Newport News Shipbuilding division to install its first metal 3D Printed part to the U.S. Navy
Newport News Shipbuilding division has successfully achieved the additive manufacturing of components for nuclear-powered warships –
Based on last year announcement, we know that this part could be 3D printed using 3D Systems’ ProX® DMP 320. Furthermore, NAVSEA validated the technical standards for 3-D printing last year, after extensive collaboration with the company and industry partners that involved the rigorous printing of test parts and materials, extensive development of an engineered test program, and publishing of the results. The highly digitized process could lead to cost savings and reduced production schedules for naval ships.
The part was presented during a ceremony to Rear Adm. Lorin Selby, Naval Sea Systems Command’s chief engineer and deputy commander for ship design, integration, and naval engineering.

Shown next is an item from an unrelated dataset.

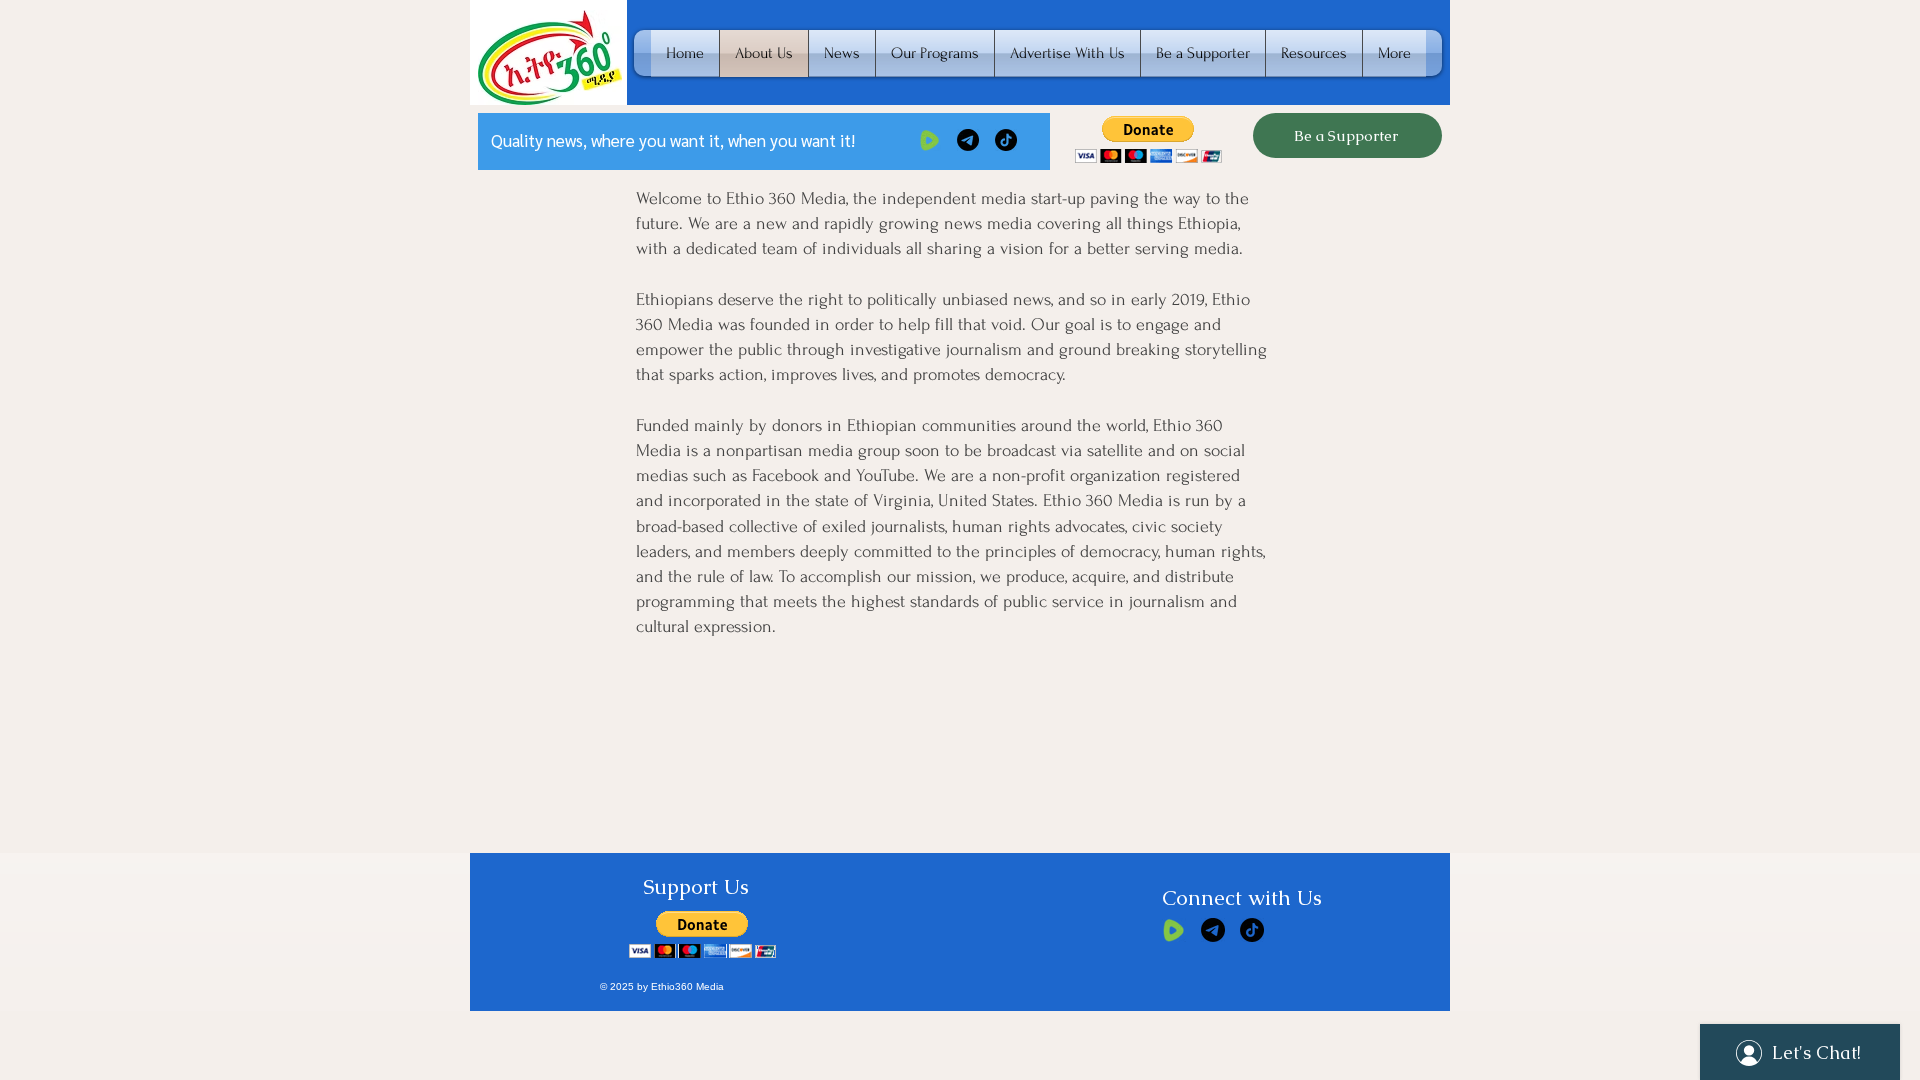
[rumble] (930, 140)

The part—a piping assembly—will be installed on the aircraft carrier USS Harry S. Truman (CVN 75) and evaluated for a one-year period.
A milestone for shipbuilding processes
“We are pleased to have worked so closely with our Navy partners to get to the point where the first 3-D metal part will be installed on an aircraft carrier,” said Charles Southall, Newport News’ vice president of engineering and design. “It is also a significant step forward in our digital transformation of shipbuilding processes to increase efficiency, safety and affordability. This is an accomplishment we all should be proud of.”
Huntington Ingalls Industries is America’s largest military shipbuilding company and a provider of professional services to partners in government and industry. For more than a century, HII’s Newport News and Ingalls shipbuilding divisions in Virginia and Mississippi have built more ships in more ship classes than any other U.S. naval shipbuilder.